Alpaca — брокер с API-first подходом для US equity и crypto рынков. Нет комиссий за акции, официальная Python библиотека, paper trading аккаунт для тестирования. Популярный выбор для старта algo trading.

Быстрый старт

from alpaca.trading.client import TradingClient
from alpaca.trading.requests import MarketOrderRequest, LimitOrderRequest
from alpaca.trading.enums import OrderSide, TimeInForce
from alpaca.data.historical import StockHistoricalDataClient
from alpaca.data.requests import StockBarsRequest
from alpaca.data.timeframe import TimeFrame
from datetime import datetime

API_KEY = "your_api_key"
SECRET_KEY = "your_secret_key"

# Paper trading (paper=True для тестирования)
trading_client = TradingClient(API_KEY, SECRET_KEY, paper=True)
data_client = StockHistoricalDataClient(API_KEY, SECRET_KEY)

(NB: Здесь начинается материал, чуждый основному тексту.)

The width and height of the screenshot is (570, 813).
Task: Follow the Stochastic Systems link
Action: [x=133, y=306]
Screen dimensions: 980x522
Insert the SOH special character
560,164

# Получение исторических данных
request_params = StockBarsRequest(
    symbol_or_symbols=["AAPL", "TSLA"],
    timeframe=TimeFrame.Hour,
    start=datetime(2024, 1, 1),
    end=datetime(2025, 1, 1)
)
bars = data_client.get_stock_bars(request_params)
df = bars.df

# AI сигнал на основе данных
signal = run_ml_model(df['AAPL'])

# Исполнение
if signal == 'buy':
    order_data = LimitOrderRequest(
        symbol="AAPL",
        qty=10,
        side=OrderSide.BUY,
        time_in_force=TimeInForce.DAY,
        limit_price=185.50
    )
    order = trading_client.submit_order(order_data)
    print(f"Submitted: {order.id}")

# Статус аккаунта
account = trading_client.get_account()
print(f"Equity: ${account.equity}, Buying Power: ${account.buying_power}")

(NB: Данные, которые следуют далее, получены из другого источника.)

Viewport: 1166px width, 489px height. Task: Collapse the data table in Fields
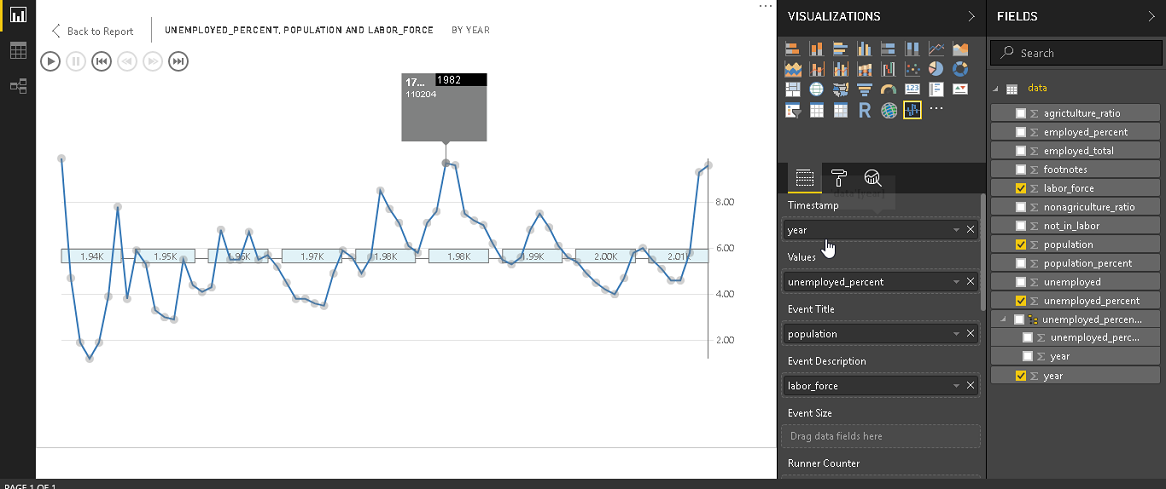(996, 89)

Streaming real-time данные

from alpaca.data.live import StockDataStream

stream = StockDataStream(API_KEY, SECRET_KEY)

async def on_bar(bar):
    # Обновление ML модели в реальном времени
    signal = update_model_and_predict(bar.symbol, bar)
    if signal:
        await execute_trade(bar.symbol, signal)

stream.subscribe_bars(on_bar, "AAPL", "TSLA")
stream.run()

Alpaca Paper Trading + Paper счёт с $100k виртуальных денег — идеальная среда для тестирования перед live. Срок интеграции: 3–5 дней.